- What to work on: Search the listing below for lines that hold the word "computer", and report only how many there are.

- Data:
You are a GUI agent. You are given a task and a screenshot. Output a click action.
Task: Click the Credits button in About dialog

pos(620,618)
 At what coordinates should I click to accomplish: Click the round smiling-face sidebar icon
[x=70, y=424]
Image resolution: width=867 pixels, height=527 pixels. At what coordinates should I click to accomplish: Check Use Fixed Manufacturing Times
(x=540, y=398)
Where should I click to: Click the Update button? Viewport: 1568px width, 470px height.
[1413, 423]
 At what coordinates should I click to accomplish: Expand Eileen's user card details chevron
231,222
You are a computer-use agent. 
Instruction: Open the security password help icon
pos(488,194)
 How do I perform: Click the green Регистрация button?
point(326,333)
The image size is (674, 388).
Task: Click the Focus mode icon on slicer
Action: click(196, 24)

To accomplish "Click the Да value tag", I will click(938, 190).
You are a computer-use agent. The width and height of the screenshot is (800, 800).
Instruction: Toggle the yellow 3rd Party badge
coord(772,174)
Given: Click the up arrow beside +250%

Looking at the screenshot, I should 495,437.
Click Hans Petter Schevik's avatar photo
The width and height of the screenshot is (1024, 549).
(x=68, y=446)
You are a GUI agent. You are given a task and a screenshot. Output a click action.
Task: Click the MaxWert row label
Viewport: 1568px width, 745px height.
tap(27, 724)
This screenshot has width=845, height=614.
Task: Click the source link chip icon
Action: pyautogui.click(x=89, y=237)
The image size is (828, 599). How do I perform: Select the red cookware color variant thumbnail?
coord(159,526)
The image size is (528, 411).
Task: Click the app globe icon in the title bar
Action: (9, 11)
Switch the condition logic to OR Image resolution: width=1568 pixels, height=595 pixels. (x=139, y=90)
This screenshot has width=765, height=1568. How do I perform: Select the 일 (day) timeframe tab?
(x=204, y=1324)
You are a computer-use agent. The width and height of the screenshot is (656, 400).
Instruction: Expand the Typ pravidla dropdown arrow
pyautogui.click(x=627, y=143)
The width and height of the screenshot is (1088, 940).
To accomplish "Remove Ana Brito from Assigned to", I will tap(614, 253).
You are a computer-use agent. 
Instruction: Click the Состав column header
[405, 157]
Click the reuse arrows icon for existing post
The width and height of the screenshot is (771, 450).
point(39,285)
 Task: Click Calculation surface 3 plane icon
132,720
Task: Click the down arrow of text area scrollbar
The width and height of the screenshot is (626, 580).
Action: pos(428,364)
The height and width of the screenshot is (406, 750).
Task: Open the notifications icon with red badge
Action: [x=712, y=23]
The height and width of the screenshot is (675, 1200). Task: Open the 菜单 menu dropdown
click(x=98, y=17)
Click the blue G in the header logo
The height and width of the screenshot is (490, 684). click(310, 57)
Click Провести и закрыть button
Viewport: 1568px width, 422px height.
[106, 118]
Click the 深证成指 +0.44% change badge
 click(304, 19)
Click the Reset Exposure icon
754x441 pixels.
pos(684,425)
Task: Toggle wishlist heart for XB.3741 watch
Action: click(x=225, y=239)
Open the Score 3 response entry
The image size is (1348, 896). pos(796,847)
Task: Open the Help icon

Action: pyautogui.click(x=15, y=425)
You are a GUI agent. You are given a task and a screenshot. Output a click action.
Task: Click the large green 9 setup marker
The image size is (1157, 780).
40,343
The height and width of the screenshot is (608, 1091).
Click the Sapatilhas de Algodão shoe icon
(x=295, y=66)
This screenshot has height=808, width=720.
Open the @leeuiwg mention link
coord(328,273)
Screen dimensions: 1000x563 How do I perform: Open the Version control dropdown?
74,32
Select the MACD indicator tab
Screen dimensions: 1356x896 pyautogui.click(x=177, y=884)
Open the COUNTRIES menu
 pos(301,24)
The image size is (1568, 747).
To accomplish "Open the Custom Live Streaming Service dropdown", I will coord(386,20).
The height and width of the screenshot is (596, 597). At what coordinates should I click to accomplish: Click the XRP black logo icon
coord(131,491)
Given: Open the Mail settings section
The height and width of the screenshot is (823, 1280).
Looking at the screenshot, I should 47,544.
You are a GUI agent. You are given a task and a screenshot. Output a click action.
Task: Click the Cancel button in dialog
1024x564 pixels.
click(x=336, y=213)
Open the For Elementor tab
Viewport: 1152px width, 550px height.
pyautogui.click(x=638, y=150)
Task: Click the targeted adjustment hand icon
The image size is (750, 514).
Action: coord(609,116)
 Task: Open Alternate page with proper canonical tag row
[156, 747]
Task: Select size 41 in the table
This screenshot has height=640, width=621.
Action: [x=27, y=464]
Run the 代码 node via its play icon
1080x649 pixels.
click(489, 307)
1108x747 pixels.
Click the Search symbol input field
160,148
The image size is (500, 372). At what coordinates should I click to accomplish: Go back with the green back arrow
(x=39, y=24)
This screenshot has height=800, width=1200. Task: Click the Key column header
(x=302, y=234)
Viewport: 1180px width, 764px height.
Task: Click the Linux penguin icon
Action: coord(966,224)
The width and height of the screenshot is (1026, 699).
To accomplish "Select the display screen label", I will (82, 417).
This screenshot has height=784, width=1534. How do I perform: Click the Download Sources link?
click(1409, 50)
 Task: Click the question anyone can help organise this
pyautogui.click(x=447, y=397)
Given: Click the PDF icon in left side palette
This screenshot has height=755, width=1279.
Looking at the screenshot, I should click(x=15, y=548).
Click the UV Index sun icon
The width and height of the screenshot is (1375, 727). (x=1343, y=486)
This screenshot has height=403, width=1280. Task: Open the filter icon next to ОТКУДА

- Result: 4